GeoUNet: Topology-Aware Trajectory Synthesis

Updated 6 February 2026

GeoUNet is a UNet architecture that leverages geo-aware attention and RoadMAE embeddings to condition trajectory synthesis on road topology.
The network combines multi-scale convolution, residual blocks, and cross-attention to ensure generated trajectories obey real-world geographic constraints.
Empirical results show that GeoUNet outperforms baseline models in metrics like density, trip, and length errors, demonstrating superior fidelity and controllability.

Records provided —

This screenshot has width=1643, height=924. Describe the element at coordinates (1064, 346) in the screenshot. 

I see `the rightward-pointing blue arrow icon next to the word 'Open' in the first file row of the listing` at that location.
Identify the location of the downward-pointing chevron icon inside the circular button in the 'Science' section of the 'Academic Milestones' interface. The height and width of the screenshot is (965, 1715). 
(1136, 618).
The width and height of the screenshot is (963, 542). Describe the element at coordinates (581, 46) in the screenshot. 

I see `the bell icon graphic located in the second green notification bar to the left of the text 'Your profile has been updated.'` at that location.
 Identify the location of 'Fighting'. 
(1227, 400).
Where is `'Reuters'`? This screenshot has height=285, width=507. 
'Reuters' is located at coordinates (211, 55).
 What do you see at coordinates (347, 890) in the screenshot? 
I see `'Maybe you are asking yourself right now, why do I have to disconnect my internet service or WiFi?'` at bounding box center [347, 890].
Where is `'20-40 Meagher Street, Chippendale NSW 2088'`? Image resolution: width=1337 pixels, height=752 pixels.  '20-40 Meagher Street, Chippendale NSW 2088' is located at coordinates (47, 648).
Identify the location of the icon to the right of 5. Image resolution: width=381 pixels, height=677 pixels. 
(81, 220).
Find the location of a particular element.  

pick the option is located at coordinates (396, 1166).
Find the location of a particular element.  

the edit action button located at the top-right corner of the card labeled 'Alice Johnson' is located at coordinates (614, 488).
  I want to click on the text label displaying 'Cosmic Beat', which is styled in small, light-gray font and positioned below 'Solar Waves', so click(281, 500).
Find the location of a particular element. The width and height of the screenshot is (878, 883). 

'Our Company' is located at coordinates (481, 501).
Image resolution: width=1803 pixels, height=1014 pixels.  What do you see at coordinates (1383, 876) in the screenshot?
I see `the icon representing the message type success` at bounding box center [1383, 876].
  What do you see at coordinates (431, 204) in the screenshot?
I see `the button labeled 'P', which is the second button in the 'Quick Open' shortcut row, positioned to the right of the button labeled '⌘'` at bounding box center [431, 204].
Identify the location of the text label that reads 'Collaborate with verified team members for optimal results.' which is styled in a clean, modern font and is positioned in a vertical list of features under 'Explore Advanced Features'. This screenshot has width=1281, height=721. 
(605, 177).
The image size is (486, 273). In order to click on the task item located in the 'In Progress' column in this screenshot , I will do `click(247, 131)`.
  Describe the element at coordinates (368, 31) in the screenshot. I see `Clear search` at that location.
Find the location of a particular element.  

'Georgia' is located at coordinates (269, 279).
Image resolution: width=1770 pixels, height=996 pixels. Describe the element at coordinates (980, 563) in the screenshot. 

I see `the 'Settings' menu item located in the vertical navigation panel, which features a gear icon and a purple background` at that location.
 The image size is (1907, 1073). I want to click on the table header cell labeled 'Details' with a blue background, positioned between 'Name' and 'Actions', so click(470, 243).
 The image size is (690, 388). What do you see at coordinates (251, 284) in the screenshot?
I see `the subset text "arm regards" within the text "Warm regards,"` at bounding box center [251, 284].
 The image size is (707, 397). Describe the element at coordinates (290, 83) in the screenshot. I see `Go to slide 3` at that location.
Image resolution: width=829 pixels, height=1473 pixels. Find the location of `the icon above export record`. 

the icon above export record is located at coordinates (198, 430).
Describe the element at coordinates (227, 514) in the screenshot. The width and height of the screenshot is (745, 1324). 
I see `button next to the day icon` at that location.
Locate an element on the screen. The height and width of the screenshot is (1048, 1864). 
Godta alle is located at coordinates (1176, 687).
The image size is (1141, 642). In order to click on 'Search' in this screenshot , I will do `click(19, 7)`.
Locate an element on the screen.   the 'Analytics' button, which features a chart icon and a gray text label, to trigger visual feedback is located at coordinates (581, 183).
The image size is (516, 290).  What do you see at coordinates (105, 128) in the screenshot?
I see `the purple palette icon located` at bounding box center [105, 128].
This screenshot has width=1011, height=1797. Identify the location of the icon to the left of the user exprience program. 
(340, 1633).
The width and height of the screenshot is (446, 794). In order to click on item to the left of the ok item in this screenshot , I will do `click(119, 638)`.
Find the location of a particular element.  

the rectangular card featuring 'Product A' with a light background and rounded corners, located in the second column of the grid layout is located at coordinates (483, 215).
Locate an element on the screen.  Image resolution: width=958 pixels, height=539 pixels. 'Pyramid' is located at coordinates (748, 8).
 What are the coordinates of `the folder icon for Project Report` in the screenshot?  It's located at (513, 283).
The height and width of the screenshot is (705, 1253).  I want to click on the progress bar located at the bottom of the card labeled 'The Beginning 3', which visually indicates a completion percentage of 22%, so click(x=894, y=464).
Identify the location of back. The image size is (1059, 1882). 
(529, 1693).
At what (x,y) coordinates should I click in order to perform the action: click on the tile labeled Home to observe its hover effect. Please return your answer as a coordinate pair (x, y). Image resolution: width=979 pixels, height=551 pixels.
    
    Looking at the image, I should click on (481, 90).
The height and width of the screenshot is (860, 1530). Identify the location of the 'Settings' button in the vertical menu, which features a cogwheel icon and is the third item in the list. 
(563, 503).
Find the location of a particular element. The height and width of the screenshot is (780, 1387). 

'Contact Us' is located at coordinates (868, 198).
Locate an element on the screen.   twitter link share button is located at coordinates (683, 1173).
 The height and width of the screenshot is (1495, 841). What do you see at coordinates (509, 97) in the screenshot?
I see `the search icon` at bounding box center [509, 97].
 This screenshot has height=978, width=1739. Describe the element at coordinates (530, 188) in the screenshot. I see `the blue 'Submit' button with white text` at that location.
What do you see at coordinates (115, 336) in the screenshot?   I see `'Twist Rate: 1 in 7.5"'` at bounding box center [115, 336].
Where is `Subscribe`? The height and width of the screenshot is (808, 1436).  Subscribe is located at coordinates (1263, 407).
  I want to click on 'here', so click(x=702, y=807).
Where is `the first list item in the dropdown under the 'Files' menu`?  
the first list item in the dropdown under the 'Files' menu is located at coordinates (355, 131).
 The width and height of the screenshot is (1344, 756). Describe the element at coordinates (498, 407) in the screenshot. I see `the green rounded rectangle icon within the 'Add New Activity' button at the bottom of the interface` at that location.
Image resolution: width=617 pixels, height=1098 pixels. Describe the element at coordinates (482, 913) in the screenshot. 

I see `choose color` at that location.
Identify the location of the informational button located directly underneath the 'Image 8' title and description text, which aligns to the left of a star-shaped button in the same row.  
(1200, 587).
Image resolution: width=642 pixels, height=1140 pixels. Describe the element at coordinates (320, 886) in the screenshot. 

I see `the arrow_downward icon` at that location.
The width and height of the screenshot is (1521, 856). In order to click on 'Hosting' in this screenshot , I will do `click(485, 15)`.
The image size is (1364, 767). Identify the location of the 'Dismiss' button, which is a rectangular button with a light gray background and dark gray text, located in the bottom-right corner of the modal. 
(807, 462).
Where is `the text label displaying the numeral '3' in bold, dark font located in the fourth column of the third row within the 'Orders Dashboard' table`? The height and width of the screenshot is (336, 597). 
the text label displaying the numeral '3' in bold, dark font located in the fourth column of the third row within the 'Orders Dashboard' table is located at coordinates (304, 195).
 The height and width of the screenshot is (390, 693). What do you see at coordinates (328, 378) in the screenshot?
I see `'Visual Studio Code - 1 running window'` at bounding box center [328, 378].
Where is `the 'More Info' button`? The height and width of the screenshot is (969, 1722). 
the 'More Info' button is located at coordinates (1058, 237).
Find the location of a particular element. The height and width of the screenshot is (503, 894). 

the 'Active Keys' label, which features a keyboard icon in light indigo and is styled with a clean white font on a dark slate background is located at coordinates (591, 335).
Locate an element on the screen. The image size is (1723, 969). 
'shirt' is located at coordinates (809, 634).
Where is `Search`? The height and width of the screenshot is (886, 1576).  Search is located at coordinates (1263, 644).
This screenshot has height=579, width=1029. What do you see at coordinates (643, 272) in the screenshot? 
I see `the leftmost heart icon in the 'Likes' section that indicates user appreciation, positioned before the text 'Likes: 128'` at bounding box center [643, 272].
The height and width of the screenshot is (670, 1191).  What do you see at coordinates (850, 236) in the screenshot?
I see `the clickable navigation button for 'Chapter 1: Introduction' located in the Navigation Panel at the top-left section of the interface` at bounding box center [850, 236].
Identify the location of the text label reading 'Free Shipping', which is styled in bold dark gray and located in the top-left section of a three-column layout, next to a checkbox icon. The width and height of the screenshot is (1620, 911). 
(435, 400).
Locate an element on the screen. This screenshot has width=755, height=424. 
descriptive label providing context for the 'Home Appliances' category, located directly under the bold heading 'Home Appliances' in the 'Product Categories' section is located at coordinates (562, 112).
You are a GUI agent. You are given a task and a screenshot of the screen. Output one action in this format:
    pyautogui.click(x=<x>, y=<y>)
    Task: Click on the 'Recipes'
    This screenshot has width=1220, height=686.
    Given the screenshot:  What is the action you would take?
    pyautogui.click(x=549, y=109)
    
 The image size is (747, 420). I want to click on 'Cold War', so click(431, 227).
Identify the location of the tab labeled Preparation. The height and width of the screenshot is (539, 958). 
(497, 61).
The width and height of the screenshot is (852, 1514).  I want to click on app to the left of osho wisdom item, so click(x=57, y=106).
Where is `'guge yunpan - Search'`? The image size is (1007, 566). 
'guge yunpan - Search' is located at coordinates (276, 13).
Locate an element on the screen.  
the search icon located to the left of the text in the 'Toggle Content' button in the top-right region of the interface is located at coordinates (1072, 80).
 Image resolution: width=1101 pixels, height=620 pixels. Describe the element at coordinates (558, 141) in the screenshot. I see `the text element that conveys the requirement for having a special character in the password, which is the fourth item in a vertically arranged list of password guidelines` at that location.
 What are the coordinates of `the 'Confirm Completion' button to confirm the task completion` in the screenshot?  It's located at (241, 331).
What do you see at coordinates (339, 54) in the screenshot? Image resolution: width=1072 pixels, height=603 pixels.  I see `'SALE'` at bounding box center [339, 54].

What to do —
1. For the GeoUNet page, answer yes or no to whether each statement agrees with it, quoting the exact words that decide it: (a) GeoUNet uses RoadMAE embeddings to condition trajectory synthesis on road topology. (b) GeoUNet does worse than baseline models on length errors. (c) The page was updated in February 2026.
2. Change "Describe" to "Identify" in the rows from the first row through the line that contains "rightward-pointing blue arrow", inclusive, and return only those lines.
The GeoUNet page and the rows have nothing to do with each other.

Exercise responses —
1.
(a) Yes: "leverages geo-aware attention and RoadMAE embeddings to condition trajectory synthesis on road topology"
(b) No: "GeoUNet outperforms baseline models in metrics like density, trip, and length errors"
(c) Yes: "Updated 6 February 2026"

2.
This screenshot has width=1643, height=924. Identify the element at coordinates (1064, 346) in the screenshot. 

I see `the rightward-pointing blue arrow icon next to the word 'Open' in the first file row of the listing` at that location.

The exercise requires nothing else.